10 Steps to Improve State Oversight of For-Profit Schools
Increasing numbers of state and federal investigations have revealed the widespread use of deceptive and illegal practices throughout the for-profit higher education sector, including by large accredited schools owned by Wall Street investors. Hundreds of thousands of students enrolled in inferior educational programs and ended up with nothing but debt. This NCLC report focuses on how states can do a better job to rein in these abuses and protect students.
Updates:
Step 2: Protecting Online Education Students, Dec. 2015
Report
Executive Summary
Charts and Tables
Government Investigations/Lawsuits of For-Profit Schools (2004 – May 2014)

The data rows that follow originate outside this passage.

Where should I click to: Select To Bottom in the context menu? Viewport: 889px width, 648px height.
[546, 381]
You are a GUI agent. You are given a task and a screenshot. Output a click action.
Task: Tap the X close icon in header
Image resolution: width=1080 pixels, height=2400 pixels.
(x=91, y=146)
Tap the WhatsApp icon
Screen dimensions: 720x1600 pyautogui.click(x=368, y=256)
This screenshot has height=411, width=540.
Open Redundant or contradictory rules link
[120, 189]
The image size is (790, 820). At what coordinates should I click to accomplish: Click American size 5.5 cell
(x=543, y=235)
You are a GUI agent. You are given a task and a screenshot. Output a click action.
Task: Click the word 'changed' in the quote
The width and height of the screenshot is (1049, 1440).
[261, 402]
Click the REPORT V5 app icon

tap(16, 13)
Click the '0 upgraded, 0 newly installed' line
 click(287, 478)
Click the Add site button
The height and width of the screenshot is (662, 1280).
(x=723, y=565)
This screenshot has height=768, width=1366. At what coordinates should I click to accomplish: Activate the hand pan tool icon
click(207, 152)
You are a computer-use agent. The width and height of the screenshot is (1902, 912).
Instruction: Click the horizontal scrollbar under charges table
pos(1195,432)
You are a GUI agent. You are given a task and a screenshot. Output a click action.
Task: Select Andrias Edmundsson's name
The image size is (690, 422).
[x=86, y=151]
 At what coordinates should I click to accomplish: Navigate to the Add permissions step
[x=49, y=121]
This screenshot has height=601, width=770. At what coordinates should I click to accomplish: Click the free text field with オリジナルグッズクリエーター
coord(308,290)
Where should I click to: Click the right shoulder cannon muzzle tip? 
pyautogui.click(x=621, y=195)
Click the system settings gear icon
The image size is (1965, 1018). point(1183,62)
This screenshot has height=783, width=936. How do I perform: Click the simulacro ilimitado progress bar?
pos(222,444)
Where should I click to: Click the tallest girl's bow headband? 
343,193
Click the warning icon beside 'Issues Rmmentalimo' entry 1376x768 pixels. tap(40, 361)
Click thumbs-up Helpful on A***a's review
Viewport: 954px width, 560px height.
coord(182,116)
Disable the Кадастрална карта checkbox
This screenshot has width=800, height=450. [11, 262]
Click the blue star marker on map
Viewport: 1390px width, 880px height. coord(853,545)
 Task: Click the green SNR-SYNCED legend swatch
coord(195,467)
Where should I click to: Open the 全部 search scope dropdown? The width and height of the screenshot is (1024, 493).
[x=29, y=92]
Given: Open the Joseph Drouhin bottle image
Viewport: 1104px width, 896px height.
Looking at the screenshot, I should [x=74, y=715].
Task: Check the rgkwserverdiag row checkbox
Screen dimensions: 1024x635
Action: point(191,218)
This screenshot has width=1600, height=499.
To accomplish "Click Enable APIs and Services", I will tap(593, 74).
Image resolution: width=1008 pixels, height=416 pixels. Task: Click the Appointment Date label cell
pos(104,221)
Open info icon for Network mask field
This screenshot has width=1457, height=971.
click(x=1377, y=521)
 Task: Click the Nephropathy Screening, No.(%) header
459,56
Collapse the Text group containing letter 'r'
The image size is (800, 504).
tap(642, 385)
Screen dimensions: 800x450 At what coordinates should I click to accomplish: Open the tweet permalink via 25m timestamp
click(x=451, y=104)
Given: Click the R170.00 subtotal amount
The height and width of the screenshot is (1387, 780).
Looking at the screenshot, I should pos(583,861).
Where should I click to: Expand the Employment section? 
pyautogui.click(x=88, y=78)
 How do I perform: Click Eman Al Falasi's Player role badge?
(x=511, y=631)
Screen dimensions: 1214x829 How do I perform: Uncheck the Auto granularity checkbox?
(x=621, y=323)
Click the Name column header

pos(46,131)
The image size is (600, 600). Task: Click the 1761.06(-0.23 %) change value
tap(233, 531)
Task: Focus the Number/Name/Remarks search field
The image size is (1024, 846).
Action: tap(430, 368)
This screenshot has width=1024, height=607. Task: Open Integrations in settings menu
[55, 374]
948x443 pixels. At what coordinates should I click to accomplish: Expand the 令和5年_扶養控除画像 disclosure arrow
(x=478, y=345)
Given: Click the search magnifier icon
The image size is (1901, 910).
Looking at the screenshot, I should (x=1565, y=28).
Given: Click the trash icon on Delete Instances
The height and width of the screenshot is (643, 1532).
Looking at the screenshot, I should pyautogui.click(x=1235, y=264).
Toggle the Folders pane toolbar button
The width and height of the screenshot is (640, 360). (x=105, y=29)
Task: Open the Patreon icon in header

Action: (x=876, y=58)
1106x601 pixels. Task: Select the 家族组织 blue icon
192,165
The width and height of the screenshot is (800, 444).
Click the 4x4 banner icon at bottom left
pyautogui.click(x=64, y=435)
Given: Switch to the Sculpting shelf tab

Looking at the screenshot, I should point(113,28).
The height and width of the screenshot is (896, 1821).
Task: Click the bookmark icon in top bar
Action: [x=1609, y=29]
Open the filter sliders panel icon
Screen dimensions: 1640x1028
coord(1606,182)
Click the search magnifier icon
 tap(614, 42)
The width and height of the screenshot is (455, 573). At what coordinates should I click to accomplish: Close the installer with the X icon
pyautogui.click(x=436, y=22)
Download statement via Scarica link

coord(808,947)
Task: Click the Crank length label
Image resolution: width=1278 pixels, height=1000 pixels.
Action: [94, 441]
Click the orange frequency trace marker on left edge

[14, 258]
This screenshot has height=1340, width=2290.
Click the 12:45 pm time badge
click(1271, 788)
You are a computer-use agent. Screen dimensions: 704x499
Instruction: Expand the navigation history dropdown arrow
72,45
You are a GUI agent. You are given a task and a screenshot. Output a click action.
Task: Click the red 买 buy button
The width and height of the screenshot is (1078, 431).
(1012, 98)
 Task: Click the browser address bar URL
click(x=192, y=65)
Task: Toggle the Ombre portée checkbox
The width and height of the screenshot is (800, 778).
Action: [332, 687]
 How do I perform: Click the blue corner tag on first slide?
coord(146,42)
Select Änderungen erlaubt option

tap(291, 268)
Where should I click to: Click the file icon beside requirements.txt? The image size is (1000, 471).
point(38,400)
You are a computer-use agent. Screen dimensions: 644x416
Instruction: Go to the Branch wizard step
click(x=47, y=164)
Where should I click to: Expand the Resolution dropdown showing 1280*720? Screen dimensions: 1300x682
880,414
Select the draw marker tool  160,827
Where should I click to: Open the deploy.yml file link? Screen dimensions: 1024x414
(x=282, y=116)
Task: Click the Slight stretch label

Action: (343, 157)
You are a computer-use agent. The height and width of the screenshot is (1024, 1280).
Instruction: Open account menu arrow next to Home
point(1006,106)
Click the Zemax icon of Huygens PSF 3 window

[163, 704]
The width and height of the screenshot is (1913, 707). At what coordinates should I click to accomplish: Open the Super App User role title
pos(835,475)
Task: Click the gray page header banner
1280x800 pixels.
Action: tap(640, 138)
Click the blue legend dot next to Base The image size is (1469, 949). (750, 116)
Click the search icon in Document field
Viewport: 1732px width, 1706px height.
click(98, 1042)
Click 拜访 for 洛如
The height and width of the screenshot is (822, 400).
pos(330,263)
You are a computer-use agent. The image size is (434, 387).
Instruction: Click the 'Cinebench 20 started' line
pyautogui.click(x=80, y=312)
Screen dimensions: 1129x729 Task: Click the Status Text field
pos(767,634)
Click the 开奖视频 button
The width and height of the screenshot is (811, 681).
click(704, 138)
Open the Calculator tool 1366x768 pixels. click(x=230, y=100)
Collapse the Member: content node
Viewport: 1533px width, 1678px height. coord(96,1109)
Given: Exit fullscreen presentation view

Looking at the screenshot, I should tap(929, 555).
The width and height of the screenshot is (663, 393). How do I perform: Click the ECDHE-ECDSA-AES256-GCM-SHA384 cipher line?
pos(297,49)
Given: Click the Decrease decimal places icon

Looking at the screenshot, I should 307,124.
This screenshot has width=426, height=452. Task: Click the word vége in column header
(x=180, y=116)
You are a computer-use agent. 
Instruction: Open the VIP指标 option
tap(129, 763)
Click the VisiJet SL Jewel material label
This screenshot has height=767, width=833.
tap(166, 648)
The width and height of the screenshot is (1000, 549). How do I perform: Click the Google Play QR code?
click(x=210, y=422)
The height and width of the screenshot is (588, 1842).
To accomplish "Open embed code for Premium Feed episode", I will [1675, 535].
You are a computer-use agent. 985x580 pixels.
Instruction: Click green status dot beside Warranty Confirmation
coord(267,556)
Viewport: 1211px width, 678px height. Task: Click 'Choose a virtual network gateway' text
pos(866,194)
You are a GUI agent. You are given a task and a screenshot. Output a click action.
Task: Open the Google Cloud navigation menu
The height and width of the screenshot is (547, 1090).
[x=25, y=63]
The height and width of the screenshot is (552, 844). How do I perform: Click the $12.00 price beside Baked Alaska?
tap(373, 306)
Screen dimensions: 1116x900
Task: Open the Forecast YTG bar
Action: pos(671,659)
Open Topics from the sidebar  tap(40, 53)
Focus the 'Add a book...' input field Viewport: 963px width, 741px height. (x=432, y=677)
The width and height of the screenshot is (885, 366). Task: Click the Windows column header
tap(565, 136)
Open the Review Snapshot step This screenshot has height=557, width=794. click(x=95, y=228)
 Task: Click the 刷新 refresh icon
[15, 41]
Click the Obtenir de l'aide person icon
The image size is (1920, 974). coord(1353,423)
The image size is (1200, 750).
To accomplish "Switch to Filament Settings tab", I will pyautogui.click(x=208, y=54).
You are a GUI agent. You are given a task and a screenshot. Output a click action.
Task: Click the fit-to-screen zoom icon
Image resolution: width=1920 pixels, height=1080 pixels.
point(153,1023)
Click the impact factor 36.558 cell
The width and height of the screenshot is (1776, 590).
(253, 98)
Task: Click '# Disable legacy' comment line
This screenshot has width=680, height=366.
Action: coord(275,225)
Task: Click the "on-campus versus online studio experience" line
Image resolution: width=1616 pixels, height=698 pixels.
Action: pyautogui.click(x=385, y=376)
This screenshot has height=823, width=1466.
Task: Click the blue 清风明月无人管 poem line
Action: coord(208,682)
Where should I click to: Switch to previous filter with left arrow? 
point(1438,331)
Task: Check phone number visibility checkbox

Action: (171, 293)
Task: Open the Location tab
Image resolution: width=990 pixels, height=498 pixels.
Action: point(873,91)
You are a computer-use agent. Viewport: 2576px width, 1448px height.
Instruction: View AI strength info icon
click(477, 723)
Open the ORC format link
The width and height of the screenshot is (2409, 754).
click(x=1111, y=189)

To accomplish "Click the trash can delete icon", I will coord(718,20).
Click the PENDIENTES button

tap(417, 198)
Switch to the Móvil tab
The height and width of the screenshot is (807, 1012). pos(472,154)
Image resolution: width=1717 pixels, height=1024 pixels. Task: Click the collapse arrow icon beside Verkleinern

Toolkit for Increasing Effective Oversight
In Their Own Words: For-Profit Student Stories
Press Release
Related Publications
Student Loan Law
Surviving Debt
This report builds on NCLC’s advocacy, training, publications, and public policy work on for-profit schools and higher education issues to promote family financial well-being. Learn more about NCLC’s work.
Key Findings
When the federal government recently enacted state authorization regulations, it reemphasized that states are primarily responsible for school oversight and student protection. Few states, however, have responded by strengthening their for-profit school oversight statutes and agencies. Instead, since the publication of NCLC’s 2011 report, State Inaction: Gaps in State Oversight of For-Profit Education, most states continue to neglect their critical oversight and consumer protection role.
Recommendations
This report includes ten key recommendations that states may use to develop stronger for-profit school oversight laws and agencies. If implemented, these changes will significantly help prevent abuses and make the for-profit higher education more accountable to states, students, and taxpayers.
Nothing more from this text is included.